BIEN PÚBLICO
¿Hacia dónde va Guatemala?
El pasado 1 de septiembre, el gobierno presentó al Congreso el proyecto de Presupuesto de Ingresos y Gastos de la Nación para 2018. Con gastos que rondan los Q87.9 millardos —14.6 por ciento del PIB— y con ingresos tributarios en torno a Q63 millardos —10.5 por ciento del PIB—, este presupuesto, aún ejecutándose en su totalidad, continuará sin cambiar las tendencias económicas, políticas y sociales de Guatemala.
El magro presupuesto público del Estado guatemalteco nos está haciendo avanzar peligrosamente hacia la consolidación de una sociedad de personas que enfrentarán su adultez sin haber tenido la oportunidad de educarse, sin empleo y sin protección social; en un modelo económico altamente dependiente del exterior y que basa su competitividad en la reducción del pago de impuestos de los exportadores y en el pago de salarios insuficientes para consumir la canasta básica. A esta realidad toca agregar la rápida urbanización y el descuido del ámbito rural que están provocando migraciones internas a las ciudades; y la mala distribución de la riqueza del país que induce más pobreza y desigualdad.
En lo institucional, la baja credibilidad en los partidos políticos y en los órganos del Estado, aunada a expresiones bien financiadas que promueven la reducción de lo público y la polarización política, aumentan la crisis de democracia que tiene su relación más concreta en los hechos de corrupción, en la impunidad, en la muerte de niñas y niños, por hambre o por fuego, y en la cotidiana incertidumbre económica que sobre el futuro tienen las grandes mayorías de guatemaltecos.
El 2018 será otro año con un magro presupuesto público.

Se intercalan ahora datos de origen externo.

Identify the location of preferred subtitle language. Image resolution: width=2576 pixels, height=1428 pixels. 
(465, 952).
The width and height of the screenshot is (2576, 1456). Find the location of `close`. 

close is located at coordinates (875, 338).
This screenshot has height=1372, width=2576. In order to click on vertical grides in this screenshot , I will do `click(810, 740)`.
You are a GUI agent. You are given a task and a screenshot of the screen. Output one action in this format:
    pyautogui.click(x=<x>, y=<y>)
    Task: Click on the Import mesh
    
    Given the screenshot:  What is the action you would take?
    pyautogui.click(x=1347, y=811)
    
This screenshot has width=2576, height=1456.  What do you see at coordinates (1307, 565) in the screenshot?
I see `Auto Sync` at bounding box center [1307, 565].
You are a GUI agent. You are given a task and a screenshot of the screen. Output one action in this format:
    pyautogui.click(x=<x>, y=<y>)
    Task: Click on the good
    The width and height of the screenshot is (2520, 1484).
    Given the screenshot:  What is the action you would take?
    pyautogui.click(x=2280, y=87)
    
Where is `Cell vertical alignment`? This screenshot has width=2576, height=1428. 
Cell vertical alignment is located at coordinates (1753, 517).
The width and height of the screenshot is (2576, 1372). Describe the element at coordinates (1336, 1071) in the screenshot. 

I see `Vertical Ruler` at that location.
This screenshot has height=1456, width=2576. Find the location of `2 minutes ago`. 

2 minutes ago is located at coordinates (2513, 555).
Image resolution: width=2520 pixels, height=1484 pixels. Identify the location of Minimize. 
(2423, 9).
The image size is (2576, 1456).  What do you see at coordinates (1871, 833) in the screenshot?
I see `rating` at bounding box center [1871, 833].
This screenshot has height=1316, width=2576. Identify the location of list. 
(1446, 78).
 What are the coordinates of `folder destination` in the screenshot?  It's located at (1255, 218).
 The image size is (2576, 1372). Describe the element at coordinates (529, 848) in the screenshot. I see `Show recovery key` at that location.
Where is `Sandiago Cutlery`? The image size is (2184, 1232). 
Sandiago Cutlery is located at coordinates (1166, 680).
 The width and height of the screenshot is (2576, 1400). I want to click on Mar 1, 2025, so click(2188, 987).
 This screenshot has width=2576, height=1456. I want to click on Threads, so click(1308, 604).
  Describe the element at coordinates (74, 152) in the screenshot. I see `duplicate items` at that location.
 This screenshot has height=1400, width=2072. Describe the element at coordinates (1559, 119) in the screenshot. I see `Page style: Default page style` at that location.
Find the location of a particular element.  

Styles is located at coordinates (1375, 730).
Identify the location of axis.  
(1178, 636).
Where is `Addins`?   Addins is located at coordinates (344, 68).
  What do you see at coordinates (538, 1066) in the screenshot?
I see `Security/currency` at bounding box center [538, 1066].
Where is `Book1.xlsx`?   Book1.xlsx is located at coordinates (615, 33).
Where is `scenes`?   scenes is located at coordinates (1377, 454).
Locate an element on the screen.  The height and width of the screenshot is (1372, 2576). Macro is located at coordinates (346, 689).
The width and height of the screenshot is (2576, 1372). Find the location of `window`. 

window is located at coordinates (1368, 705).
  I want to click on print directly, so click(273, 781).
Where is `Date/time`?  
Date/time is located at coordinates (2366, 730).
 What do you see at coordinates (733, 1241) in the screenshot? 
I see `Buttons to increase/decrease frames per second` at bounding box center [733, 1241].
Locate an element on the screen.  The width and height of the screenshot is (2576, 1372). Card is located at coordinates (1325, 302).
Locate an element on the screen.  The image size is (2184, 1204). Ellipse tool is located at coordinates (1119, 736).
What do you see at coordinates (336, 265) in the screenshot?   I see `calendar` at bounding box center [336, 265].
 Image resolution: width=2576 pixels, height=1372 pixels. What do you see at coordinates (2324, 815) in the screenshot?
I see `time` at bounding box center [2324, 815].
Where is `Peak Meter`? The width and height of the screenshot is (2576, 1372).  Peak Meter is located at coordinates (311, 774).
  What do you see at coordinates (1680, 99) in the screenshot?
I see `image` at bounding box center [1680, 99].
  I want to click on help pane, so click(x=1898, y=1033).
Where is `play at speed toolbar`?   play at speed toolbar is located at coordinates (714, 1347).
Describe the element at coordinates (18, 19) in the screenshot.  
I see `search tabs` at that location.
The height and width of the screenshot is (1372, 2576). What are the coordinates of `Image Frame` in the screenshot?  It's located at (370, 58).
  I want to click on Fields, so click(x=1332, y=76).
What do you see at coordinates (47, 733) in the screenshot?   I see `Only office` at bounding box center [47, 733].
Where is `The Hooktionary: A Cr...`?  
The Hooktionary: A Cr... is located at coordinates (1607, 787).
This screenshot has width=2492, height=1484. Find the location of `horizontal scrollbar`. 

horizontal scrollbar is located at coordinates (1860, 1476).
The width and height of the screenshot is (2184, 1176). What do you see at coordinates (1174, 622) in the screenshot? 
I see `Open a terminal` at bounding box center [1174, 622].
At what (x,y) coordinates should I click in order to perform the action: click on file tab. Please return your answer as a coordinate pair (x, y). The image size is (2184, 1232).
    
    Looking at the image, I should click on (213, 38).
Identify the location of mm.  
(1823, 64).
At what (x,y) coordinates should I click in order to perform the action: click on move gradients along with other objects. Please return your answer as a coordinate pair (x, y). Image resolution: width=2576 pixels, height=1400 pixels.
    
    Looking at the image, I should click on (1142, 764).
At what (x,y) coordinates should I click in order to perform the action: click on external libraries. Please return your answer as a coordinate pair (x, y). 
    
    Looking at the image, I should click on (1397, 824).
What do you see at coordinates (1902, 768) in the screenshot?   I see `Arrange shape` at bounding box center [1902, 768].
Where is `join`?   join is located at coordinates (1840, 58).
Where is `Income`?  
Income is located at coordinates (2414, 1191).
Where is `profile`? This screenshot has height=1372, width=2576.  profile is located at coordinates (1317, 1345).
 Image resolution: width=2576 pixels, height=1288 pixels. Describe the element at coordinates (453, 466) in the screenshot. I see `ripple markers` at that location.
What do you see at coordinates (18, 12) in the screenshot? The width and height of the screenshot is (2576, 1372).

Toca reconocer que el Estado guatemalteco no está dando soluciones a los problemas que provocaron la guerra civil; por el contrario, la reducción de lo público a la más mínima expresión no solo limita la producción de bienes y servicios públicos que cohesionan y construyen una identidad colectiva y proveen algún mínimo bienestar, sino que allana el camino para un Estado incapaz de responder a su mandato constitucional, con menos capacidades burocráticas e infraestructurales, más fácil de capturar y con menos legitimidad.
Una pregunta importante es: ¿Podemos cambiar de ruta? La respuesta es sí, a pesar de todas las dificultades y problemas políticos actuales. Pero, cuánto cuesta esa mejor sociedad y cómo la hacemos. Primero, un cálculo somero sobre cuánto costaría cumplir con los Objetivos de Desarrollo Sustentable a 2030, indica que al llegar a ese año deberíamos haber aumentado en 18 por ciento del PIB las inversiones públicas destinadas a salud, educación, orden público y seguridad, protección del medio ambiente y otros gastos sociales. Segundo, cómo. Esta mejor sociedad solo se puede hacer con otros políticos y otros gobernantes. Liberar a la administración pública de sus diversos captores —sindicalistas indecentes, empresarios proprivilegios fiscales y corruptos— es un reto mayúsculo que requiere de una sociedad madura que no cese en su lucha contra la impunidad. También requerirá nuevas reglas de juego, desde un servicio civil independiente hasta un cobro de impuestos más efectivo, pasando por cambios en contraloría de cuentas y nueva regulación para los partidos políticos. Afortunadamente, cada vez hay más ciudadanos que comprenden lo imperativo de la protesta y la propuesta y lo indispensable de participar en la vida política del país. O aprovechamos la crisis para empujar cambios estructurales o la crisis se llevará consigo los pocos signos de democracia que aún tiene este país.